Ich habe extra die Spam Strategie mal auf akzeptieren gestellt, und auch den Absender in die Whitelist eingestellt.
Es ist eine Bestätigungsmail aus einem Forum.
Mails kommen aber generell bei dem Empfänger an, nur anscheinend von diesem Absender nicht.
In der RBL ist die Domain übrigens auch nicht eingetragen.
Wie kann ich weiter vorgehen, es ist ja kein generelles Problem. 
Ich möchte, um noch mehr Spam zu vermeiden ungerne das konkrete Log hier reinposten, aber wenn es hilft, könnte ich die ja mailadressen verfremden


----------



## Till (10. Jan. 2010)

Postgrey ist nicht Bestandteil eines ISPConfig setups. Also haben Einstellunegn zum Spamfilterverhalten in ISPConfig auch keine Auswirkungen auf postgrey.

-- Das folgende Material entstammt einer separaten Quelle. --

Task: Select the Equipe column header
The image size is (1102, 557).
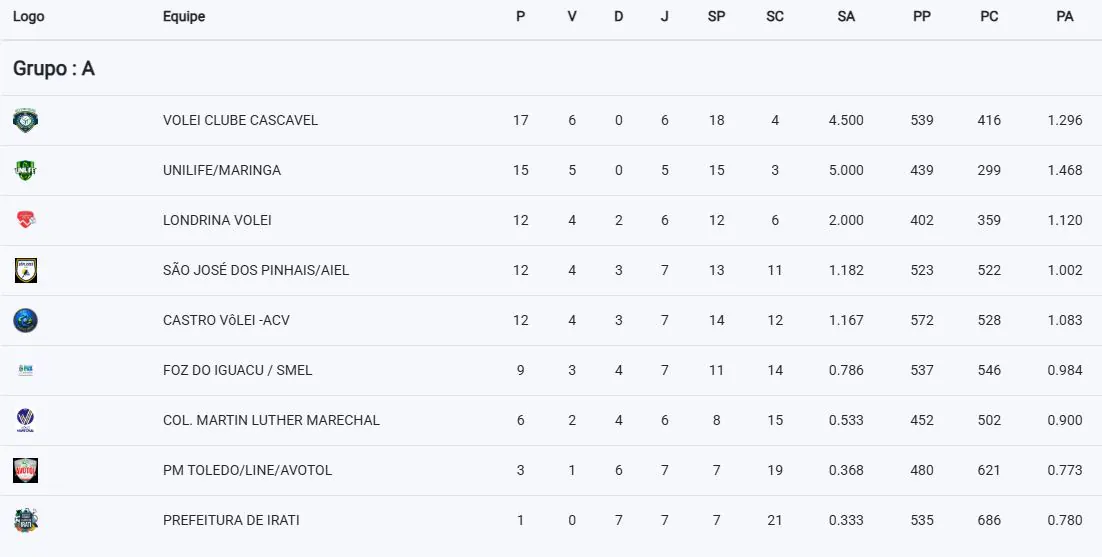Action: point(184,17)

Nimm mal postgrey aus Deiner postfix Konfiguration raus und scahu dann mal, ob die Mails ankommen.


----------



## Wh1sper (11. Jan. 2010)

Ist klar.
Ich habe mal in der postgrey whitelist den absender eingetragen.
Dann bekomme ich im Log auch gesagt, Absender ist auf Whitelist und es wird auch wie vorher die Mail an Postfix übergeben, das ist also nicht das Problem.
Das merkwürdige ist ja, das der restliche Logeintrag genau wie ein Logeintrag aussieht, bei dem alles klappt.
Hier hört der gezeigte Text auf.